*** EXTRACTED INFORMATION ***

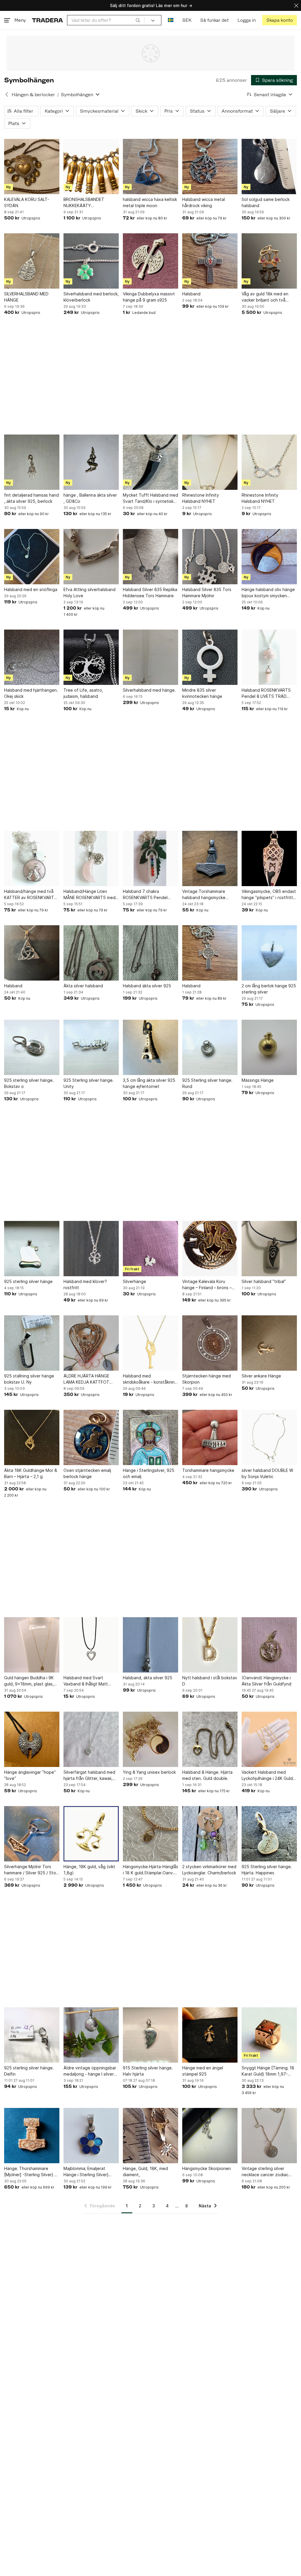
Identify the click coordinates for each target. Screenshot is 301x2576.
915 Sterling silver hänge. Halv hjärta (148, 2070)
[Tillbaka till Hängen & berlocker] (6, 94)
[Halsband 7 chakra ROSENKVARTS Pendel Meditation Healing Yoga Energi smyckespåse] (150, 858)
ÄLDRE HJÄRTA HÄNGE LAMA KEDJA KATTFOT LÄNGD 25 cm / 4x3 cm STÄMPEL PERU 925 (86, 1379)
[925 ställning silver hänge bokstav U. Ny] (31, 1343)
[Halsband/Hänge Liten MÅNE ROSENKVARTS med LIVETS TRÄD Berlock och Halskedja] (91, 858)
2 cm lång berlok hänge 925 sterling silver (269, 988)
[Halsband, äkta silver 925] (150, 1645)
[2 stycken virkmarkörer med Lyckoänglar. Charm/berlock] (210, 1833)
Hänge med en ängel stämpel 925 (202, 2070)
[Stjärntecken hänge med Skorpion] (210, 1343)
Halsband (191, 293)
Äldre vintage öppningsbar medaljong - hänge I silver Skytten (89, 2071)
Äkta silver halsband (83, 985)
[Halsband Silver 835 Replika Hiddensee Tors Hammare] (150, 556)
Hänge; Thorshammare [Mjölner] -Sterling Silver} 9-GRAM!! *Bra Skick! (31, 2172)
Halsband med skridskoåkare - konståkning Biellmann (150, 1379)
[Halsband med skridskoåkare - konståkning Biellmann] (150, 1343)
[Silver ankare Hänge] (269, 1343)
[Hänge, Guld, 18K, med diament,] (150, 2135)
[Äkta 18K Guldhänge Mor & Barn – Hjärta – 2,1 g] (31, 1437)
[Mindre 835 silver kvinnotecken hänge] (210, 657)
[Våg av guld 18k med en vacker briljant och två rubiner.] (269, 261)
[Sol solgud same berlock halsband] (269, 166)
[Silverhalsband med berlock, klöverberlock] (91, 261)
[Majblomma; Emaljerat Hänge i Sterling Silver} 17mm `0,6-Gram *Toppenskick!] (91, 2135)
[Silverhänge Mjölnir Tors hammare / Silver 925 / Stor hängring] (31, 1833)
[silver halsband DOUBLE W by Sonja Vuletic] (269, 1437)
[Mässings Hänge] (269, 1047)
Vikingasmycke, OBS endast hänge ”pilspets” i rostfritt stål (269, 895)
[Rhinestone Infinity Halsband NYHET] (210, 462)
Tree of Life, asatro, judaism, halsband (83, 693)
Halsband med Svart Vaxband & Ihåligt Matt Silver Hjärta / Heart (85, 1681)
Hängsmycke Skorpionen (206, 2168)
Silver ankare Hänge (261, 1375)
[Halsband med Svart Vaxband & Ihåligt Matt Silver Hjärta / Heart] (91, 1645)
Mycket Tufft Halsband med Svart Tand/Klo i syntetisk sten (150, 498)
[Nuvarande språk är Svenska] (170, 20)
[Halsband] (210, 261)
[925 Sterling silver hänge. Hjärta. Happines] (269, 1833)
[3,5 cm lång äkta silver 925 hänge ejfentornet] (150, 1047)
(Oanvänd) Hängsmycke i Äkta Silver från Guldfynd (266, 1680)
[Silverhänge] (150, 1248)
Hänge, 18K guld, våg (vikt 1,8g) (89, 1869)
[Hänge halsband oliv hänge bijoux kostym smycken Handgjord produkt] (269, 556)
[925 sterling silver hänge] (31, 1248)
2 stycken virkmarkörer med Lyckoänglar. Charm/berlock (209, 1869)
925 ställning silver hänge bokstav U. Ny (29, 1378)
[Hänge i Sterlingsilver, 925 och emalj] (150, 1437)
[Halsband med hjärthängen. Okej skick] (31, 657)
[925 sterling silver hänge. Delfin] (31, 2035)
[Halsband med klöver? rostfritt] (91, 1248)
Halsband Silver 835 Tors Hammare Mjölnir (206, 592)
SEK (186, 20)
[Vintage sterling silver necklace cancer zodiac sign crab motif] (269, 2135)
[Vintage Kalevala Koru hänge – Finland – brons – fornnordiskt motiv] (210, 1248)
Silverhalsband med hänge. (149, 690)
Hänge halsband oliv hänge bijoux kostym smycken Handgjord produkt (268, 593)
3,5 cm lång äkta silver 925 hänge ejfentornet (149, 1083)
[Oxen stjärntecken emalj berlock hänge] (91, 1437)
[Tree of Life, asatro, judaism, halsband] (91, 657)
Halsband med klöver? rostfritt (85, 1284)
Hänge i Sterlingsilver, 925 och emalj (148, 1473)
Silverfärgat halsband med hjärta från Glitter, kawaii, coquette (89, 1775)
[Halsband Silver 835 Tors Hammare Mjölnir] (210, 556)
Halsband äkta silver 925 (147, 985)
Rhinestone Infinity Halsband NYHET (200, 498)
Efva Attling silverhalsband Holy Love (89, 592)
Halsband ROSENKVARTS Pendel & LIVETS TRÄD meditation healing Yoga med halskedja (266, 693)
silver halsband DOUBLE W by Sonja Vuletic (267, 1473)
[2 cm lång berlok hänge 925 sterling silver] (269, 953)
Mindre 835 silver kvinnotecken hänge (202, 693)
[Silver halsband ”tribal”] (269, 1248)
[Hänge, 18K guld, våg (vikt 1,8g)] (91, 1833)
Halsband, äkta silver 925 (147, 1677)
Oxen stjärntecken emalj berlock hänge (87, 1473)
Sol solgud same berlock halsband (266, 202)
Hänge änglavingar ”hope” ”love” (30, 1775)
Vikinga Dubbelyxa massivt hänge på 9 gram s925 (149, 296)
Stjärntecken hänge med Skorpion (206, 1378)
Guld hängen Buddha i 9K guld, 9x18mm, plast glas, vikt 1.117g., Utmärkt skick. (29, 1681)
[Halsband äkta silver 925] (150, 953)
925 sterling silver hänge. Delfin (29, 2070)
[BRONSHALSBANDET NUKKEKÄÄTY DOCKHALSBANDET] (91, 166)
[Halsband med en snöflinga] (31, 556)
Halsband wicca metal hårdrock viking (203, 202)
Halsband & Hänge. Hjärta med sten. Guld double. (207, 1775)
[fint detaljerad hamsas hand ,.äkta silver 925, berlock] (31, 462)
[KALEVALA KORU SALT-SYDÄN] (31, 166)
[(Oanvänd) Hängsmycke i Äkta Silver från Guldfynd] (269, 1645)
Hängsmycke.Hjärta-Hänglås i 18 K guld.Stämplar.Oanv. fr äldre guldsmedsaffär (150, 1870)
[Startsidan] (47, 20)
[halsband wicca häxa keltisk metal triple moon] (150, 166)
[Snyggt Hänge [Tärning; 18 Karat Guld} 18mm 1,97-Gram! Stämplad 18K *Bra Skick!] (269, 2035)
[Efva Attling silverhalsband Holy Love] (91, 556)
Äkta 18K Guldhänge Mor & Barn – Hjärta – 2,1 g (30, 1473)
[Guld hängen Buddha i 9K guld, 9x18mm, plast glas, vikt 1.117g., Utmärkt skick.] (31, 1645)
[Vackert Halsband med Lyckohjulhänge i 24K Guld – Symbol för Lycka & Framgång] (269, 1739)
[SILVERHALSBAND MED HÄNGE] (31, 261)
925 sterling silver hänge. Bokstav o (29, 1083)
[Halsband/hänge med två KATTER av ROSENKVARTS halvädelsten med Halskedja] (31, 858)
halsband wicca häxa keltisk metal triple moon (150, 202)
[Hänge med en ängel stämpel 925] (210, 2035)
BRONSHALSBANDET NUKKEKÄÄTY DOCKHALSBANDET (83, 203)
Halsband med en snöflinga (30, 589)
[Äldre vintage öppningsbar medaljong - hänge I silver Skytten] (91, 2035)
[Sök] (137, 20)
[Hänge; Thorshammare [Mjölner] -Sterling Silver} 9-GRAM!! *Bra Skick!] (31, 2135)
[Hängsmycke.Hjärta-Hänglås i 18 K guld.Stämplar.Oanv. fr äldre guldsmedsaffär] (150, 1833)
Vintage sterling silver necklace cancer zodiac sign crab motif (265, 2172)
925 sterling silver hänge (28, 1281)
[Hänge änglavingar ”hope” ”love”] (31, 1739)
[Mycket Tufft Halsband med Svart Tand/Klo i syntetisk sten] (150, 462)
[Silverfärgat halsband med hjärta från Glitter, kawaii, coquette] (91, 1739)
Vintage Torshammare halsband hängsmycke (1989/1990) (203, 895)
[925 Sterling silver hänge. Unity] (91, 1047)
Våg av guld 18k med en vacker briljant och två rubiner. (265, 297)
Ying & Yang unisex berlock (149, 1772)
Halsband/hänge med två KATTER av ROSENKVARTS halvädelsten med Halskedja (31, 895)
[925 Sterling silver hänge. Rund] (210, 1047)
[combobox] (105, 20)
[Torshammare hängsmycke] (210, 1437)
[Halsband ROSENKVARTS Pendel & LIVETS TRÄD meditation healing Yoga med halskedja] (269, 657)
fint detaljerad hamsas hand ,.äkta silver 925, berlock (31, 498)
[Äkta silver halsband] (91, 953)
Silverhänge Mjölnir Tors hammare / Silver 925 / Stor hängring (31, 1870)
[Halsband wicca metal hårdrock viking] (210, 166)
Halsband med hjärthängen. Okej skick (31, 693)
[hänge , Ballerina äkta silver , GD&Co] (91, 462)
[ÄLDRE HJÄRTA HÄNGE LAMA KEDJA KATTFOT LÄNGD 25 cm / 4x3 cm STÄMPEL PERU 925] (91, 1343)
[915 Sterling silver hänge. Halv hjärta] (150, 2035)
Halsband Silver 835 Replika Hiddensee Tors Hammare (150, 592)
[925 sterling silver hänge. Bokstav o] (31, 1047)
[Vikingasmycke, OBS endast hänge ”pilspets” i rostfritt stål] (269, 858)
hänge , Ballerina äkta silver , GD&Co (90, 498)
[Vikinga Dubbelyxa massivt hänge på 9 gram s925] (150, 261)
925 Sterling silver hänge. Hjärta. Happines (267, 1869)
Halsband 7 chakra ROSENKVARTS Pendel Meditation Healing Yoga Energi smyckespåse (147, 895)
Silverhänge (134, 1281)
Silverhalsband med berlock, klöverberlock (91, 296)
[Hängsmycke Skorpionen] (210, 2135)
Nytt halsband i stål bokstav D (209, 1680)
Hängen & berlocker (33, 94)
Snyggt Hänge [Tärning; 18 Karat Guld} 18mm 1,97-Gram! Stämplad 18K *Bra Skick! (268, 2071)
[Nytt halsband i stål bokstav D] (210, 1645)
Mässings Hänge (258, 1080)
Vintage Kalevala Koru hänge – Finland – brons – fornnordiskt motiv (207, 1285)
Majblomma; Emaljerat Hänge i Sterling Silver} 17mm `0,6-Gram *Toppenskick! (85, 2172)
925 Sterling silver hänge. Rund (207, 1083)
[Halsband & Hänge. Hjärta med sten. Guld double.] (210, 1739)
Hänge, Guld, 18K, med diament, (145, 2171)
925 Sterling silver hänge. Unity (88, 1083)
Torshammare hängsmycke (208, 1470)
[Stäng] (296, 5)
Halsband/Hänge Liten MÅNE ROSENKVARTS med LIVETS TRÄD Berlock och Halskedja (89, 895)
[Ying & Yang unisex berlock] (150, 1739)
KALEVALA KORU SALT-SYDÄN (26, 202)
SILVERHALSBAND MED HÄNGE (26, 296)
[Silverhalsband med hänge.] (150, 657)
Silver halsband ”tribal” (264, 1281)
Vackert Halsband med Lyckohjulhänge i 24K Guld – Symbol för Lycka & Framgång (269, 1775)
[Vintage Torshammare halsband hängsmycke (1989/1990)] (210, 858)
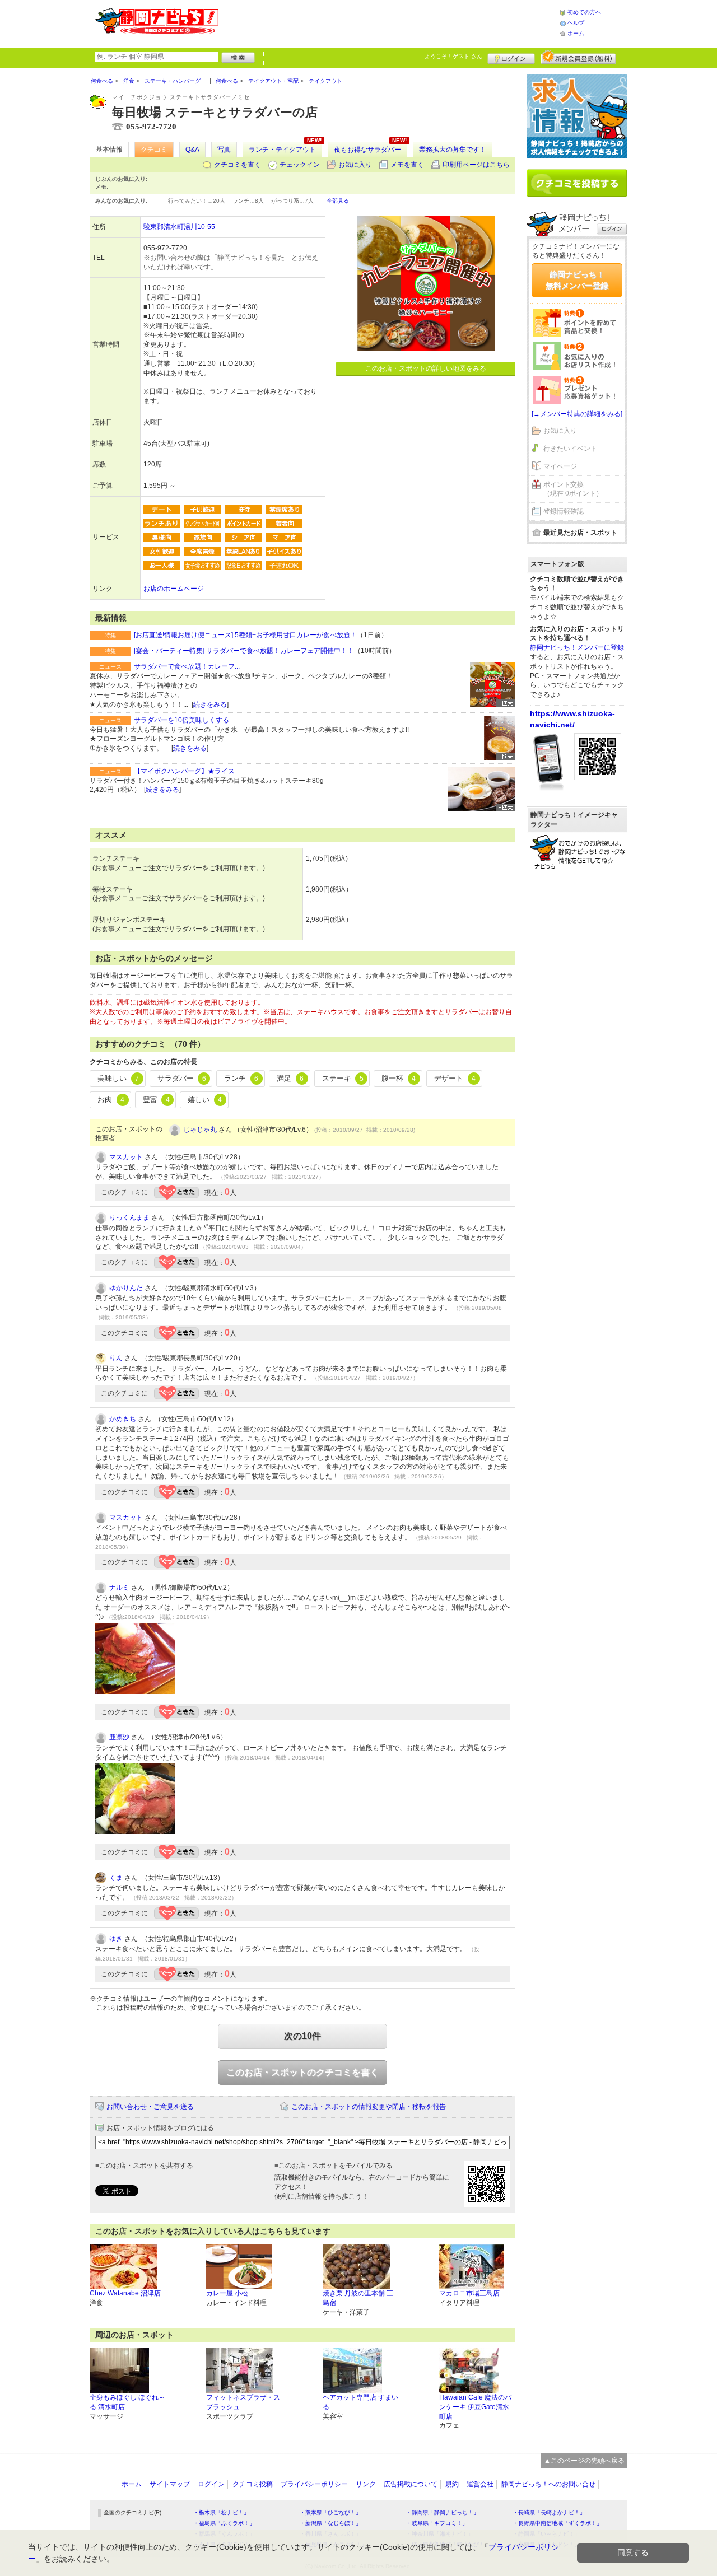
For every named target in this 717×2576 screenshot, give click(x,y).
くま (116, 1878)
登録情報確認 (563, 511)
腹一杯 (398, 1078)
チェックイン (300, 165)
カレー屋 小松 (227, 2293)
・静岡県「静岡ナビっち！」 (442, 2512)
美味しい (118, 1078)
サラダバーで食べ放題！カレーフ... (187, 666)
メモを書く (407, 165)
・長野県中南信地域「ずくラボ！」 (557, 2523)
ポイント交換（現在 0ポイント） (573, 489)
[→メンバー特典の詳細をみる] (577, 414)
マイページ (560, 466)
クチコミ (154, 149)
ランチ (241, 1078)
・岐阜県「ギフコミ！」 (437, 2523)
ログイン (511, 57)
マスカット (126, 1157)
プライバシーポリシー (314, 2484)
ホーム (575, 33)
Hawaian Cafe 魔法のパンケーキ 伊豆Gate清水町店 (475, 2406)
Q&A (192, 149)
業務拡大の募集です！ (452, 149)
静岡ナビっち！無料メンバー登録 (577, 280)
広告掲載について (410, 2484)
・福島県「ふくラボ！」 (224, 2523)
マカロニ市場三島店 (469, 2293)
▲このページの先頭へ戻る (584, 2461)
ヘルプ (575, 23)
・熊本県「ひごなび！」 (330, 2512)
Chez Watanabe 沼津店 (125, 2293)
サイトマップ (170, 2484)
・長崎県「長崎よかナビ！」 (549, 2512)
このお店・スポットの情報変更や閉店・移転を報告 (368, 2107)
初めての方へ (584, 12)
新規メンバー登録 (578, 57)
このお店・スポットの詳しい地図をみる (425, 368)
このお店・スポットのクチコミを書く (302, 2072)
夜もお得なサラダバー (367, 149)
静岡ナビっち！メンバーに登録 (577, 647)
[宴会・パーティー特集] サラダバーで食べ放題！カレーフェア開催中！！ (244, 651)
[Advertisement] (389, 22)
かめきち (122, 1419)
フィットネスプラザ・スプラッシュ (243, 2402)
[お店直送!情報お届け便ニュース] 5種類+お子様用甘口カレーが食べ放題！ (245, 635)
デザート (455, 1078)
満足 (290, 1078)
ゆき (116, 1939)
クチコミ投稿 (252, 2484)
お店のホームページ (173, 588)
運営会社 (480, 2484)
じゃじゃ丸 (200, 1129)
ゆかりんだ (126, 1288)
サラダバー (181, 1078)
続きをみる (210, 704)
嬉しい (205, 1099)
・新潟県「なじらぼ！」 (330, 2523)
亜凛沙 (119, 1737)
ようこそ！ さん (453, 56)
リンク (366, 2484)
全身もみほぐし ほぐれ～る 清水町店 (127, 2402)
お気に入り (355, 165)
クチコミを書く (237, 165)
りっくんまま (129, 1217)
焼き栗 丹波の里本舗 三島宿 (358, 2298)
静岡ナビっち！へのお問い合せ (548, 2484)
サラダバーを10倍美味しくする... (184, 720)
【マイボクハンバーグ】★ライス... (187, 771)
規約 (452, 2484)
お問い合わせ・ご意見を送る (150, 2107)
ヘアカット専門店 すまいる (360, 2402)
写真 (224, 149)
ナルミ (119, 1588)
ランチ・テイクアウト (282, 149)
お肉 (110, 1099)
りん (116, 1358)
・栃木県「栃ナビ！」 (221, 2512)
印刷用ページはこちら (476, 165)
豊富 (156, 1099)
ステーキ (343, 1078)
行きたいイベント (570, 448)
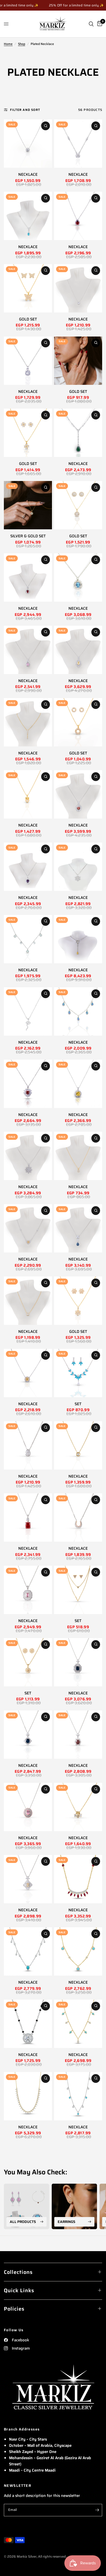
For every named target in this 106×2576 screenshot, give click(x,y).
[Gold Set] (28, 288)
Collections (18, 2272)
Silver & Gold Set (28, 536)
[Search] (91, 24)
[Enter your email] (97, 2510)
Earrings (66, 2222)
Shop (21, 43)
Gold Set (28, 319)
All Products (23, 2222)
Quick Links (19, 2290)
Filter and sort (25, 109)
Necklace (78, 175)
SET (78, 1404)
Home (8, 43)
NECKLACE (28, 175)
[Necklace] (78, 143)
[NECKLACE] (28, 143)
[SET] (78, 1373)
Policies (14, 2309)
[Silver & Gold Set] (28, 505)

*** End of EXTRACTED INFORMATION ***

WORK ITEM: The lines sought are those in the data above that include the string "Energi"; copy each one.

ANSWER TO THE EXERCISE:
[Halsband 7 chakra ROSENKVARTS Pendel Meditation Healing Yoga Energi smyckespåse] (150, 858)
Halsband 7 chakra ROSENKVARTS Pendel Meditation Healing Yoga Energi smyckespåse (147, 895)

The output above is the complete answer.